The great stone fireplace with its ancient crane and place to sit inside was to be retained, and built about with more stone, and the partitions between the original sitting-room and dining-room and hall were to be torn down, to make one splendid living-room of which the old fireplace should be the centre, with a great window at one side looking toward the sea, and a deep seat with book cases in the corner. Heavy beams were somehow to be put in the ceiling to support it, and fine wood used in the wainscoting and panelling, with rough soft-toned plaster between and above. The floors were to be smooth, wide boards of hard wood well fitted.

A little gable was to be added on the morning-side of the house for a dining-room, all windows, with a view of the sea on one side and the river on the other. Upstairs there would be four bedrooms and a bath-room, all according to the plan to be white wainscoting half-way up and delicately vined or tinted papers above.

Michael took great pleasure in going down to look at the house, and watching the progress that was made with it, as indeed the whole colony did. They called it “The Boss's Cottage,” and when they laid off work at night always took a trip to see what had been done during the day, men, women and children. It was a sort of sacred pilgrimage, wherein they saw their own highest dreams coming true for the man they loved because he had helped them to a future of possibilities. Not a man of them but wistfully wondered if he would ever get to the place where he could build him a house like that, and resolved secretly to try for it; and always the work went better the next day for the visit to the shrine.

But after all, Michael would turn from his house with an empty ache in his heart. What was it for? Not for him. It was not likely he would ever spend happy hours there. He was not like other men. He must take his happiness in making others happy.

But one day a new thought came to him, as he watched the laborers working out the plan, and bringing it ever nearer and nearer to the perfect whole. A great desire came to him to have Starr see it some day, to know what she would think about it, and if she would like it. The thought occurred to him that perhaps, some time, in the changing of the world, she might chance near that way, and he have opportunity to show her the house that he had built—for her! Not that he would ever tell her that last. She must never know of course that she was the only one in all the world he could ever care for. That would seem a great presumption in her eyes. He must keep that to himself. But there would be no harm in showing her the house, and he would make it now as beautiful as if she were to occupy it. He would take his joy in making all things fair, with the hope that she might one day see and approve it.

So, as the work drew near its completion he watched it more and more carefully, matching tints in rooms, and always bringing down some new idea, or finding some particular bit of furniture that would some day fit into a certain niche. In that way he cheated the lonely ache in his heart, and made believe he was happy.

And another winter drew its white mantle about its shoulders and prepared to face the blast.

It bade fair to be a bitter winter for the poor, for everything was high, and unskilled labor was poorly paid.
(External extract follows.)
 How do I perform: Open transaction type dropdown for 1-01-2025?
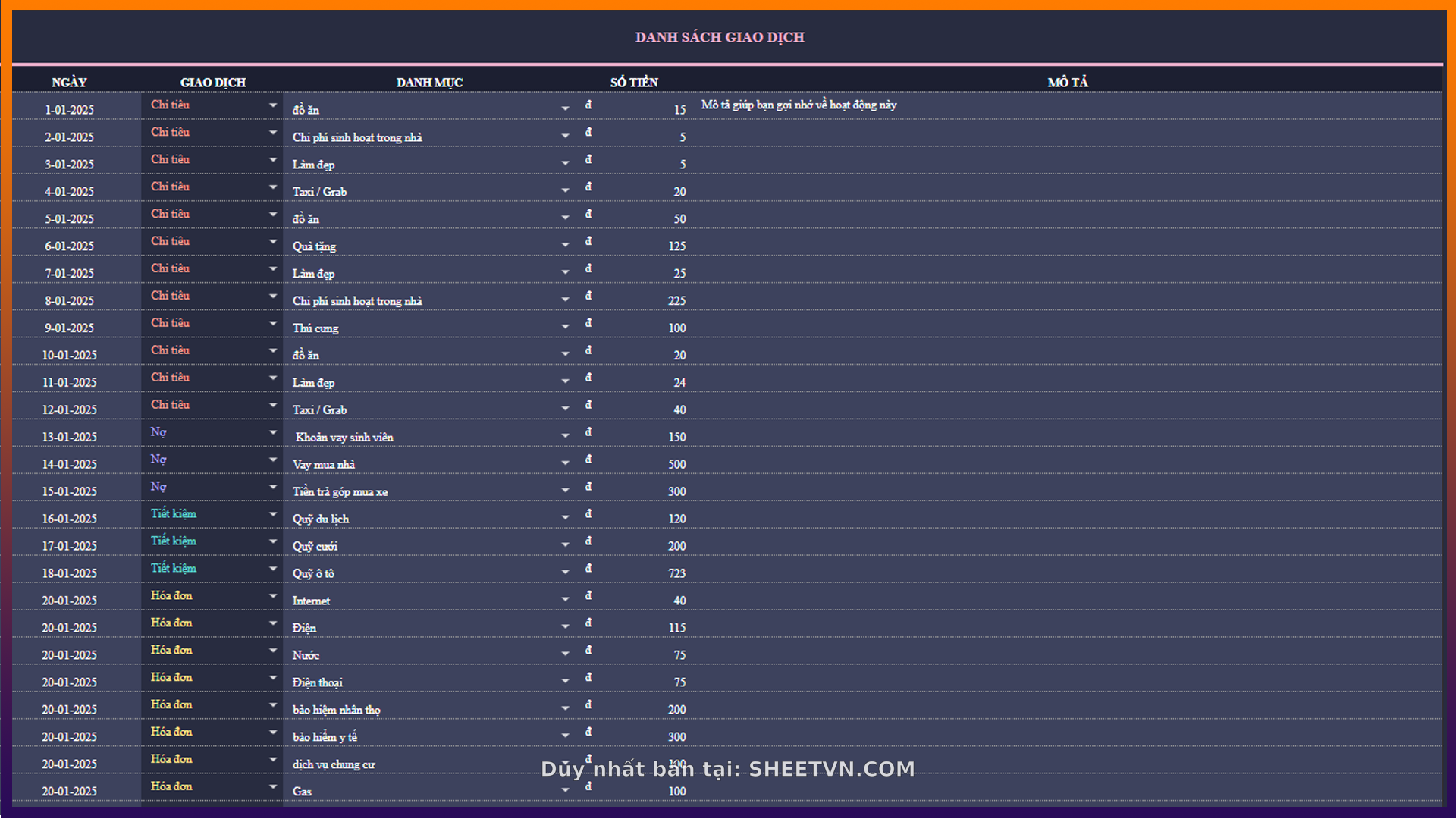[273, 105]
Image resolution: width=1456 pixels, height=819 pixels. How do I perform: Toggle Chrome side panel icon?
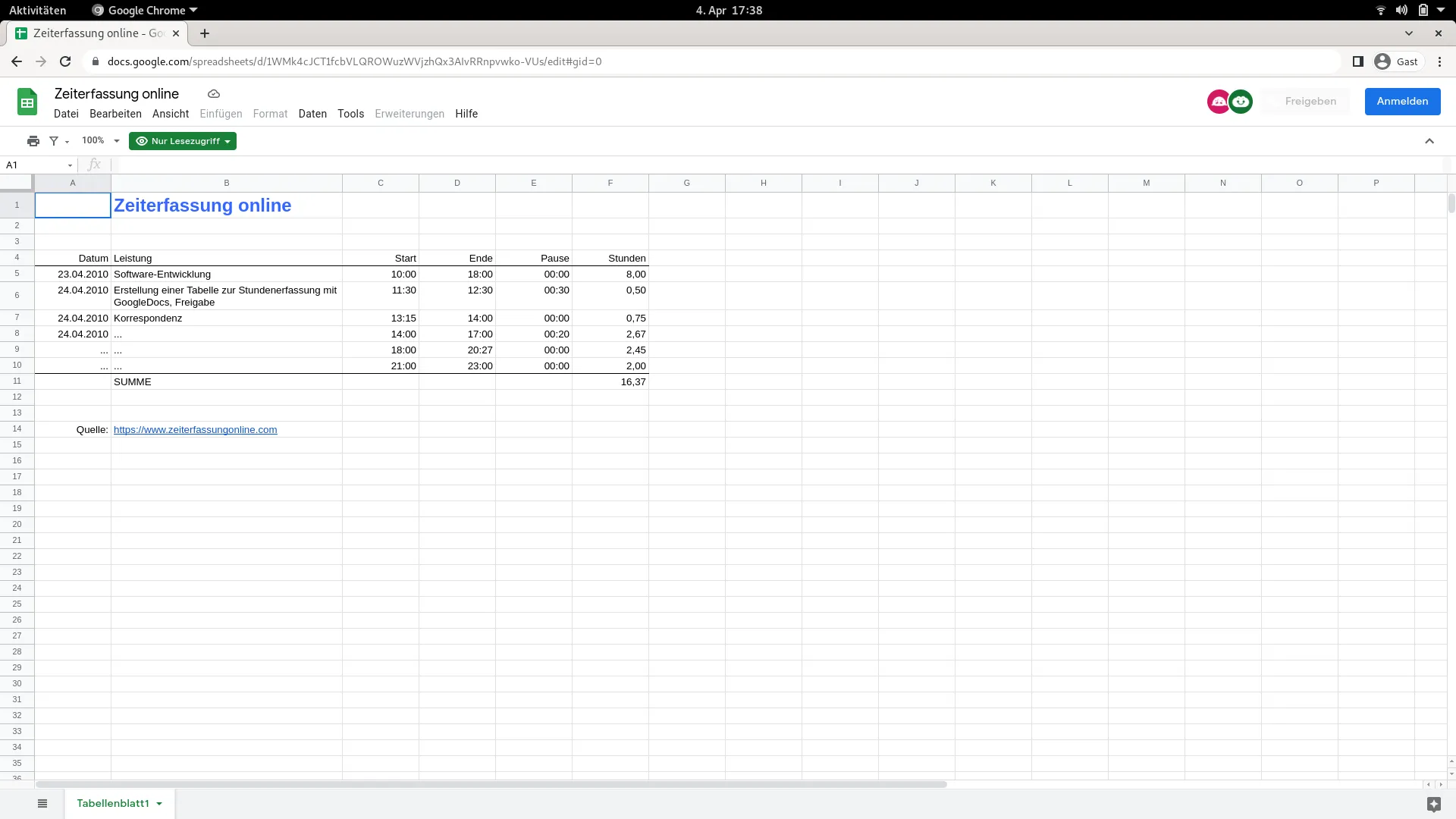[1358, 61]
Sickness and death were abroad, and lurked in the milk supply, the food supply, the unsanitary tenements about the alley; which, because it had not been so bad as some other districts had been left uncondemned. Yet it was bad enough, and Michael's hands were full to keep his people alive, and try to keep some of them from sinning. For always where there is misery, there is the more sinning.
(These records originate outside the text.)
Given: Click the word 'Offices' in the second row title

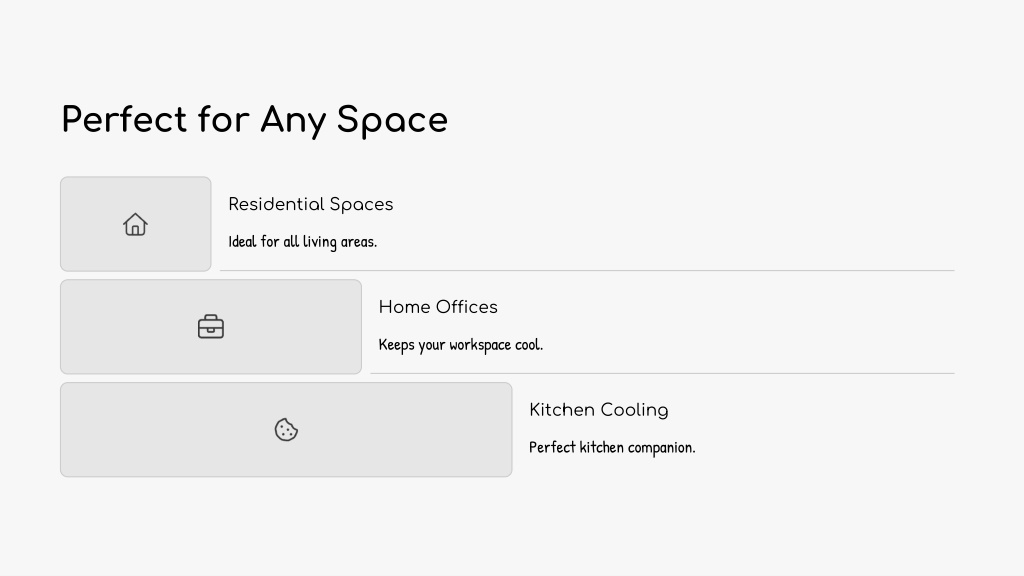Looking at the screenshot, I should (x=466, y=307).
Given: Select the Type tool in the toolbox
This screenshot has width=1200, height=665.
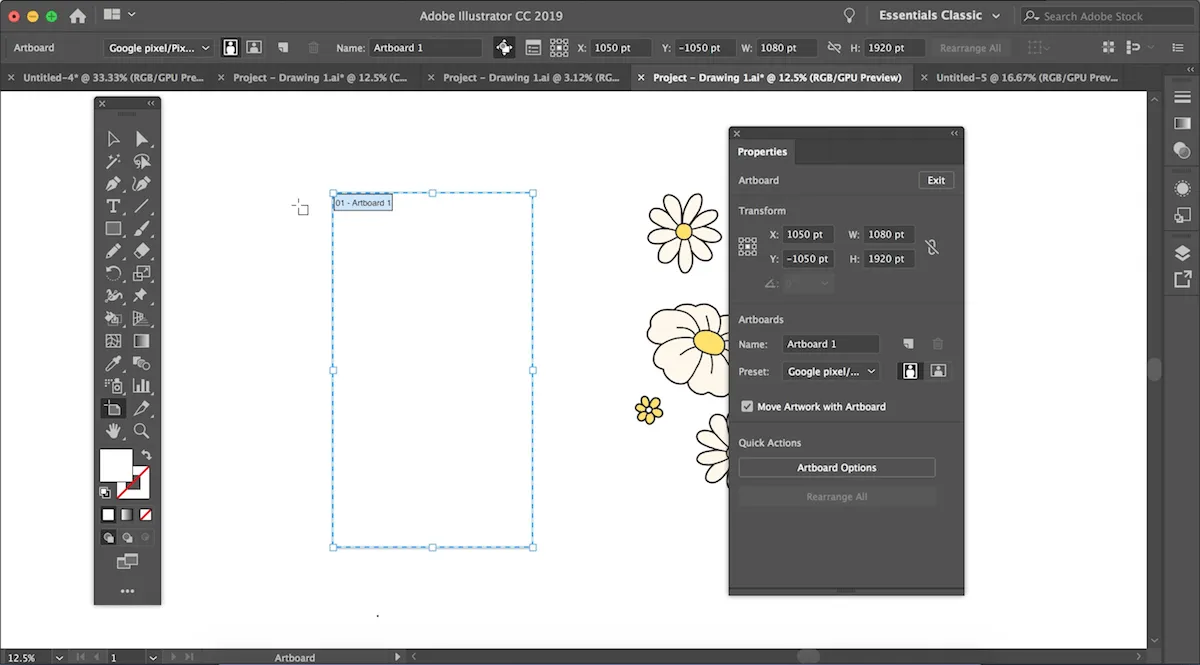Looking at the screenshot, I should pyautogui.click(x=113, y=206).
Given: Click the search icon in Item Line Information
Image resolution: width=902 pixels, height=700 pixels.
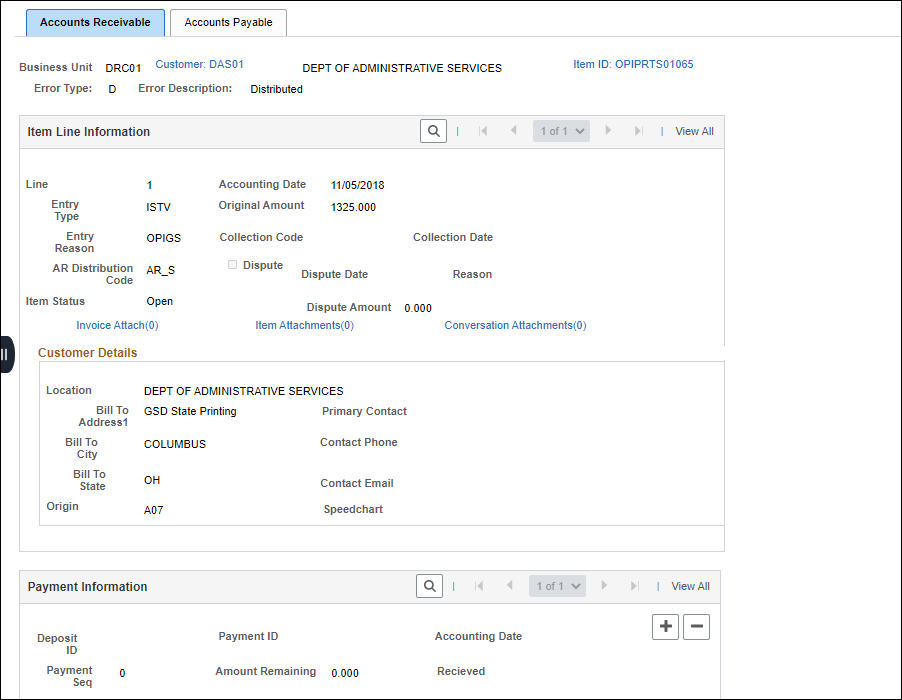Looking at the screenshot, I should [x=433, y=131].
Old Sal sat on her doorstep shivering with her tattered shawl about her shoulders, or when it grew too cold peered from her little muslin-curtained window behind the geranium, to see the dirty white hearse with its pink-winged angel atop, pass slowly in and out with some little fragment of humanity; and knew that one day her turn would come to leave it all and go—! Then she turned back to her little room which had become the only heaven she knew, and solaced herself with the contents of a black bottle!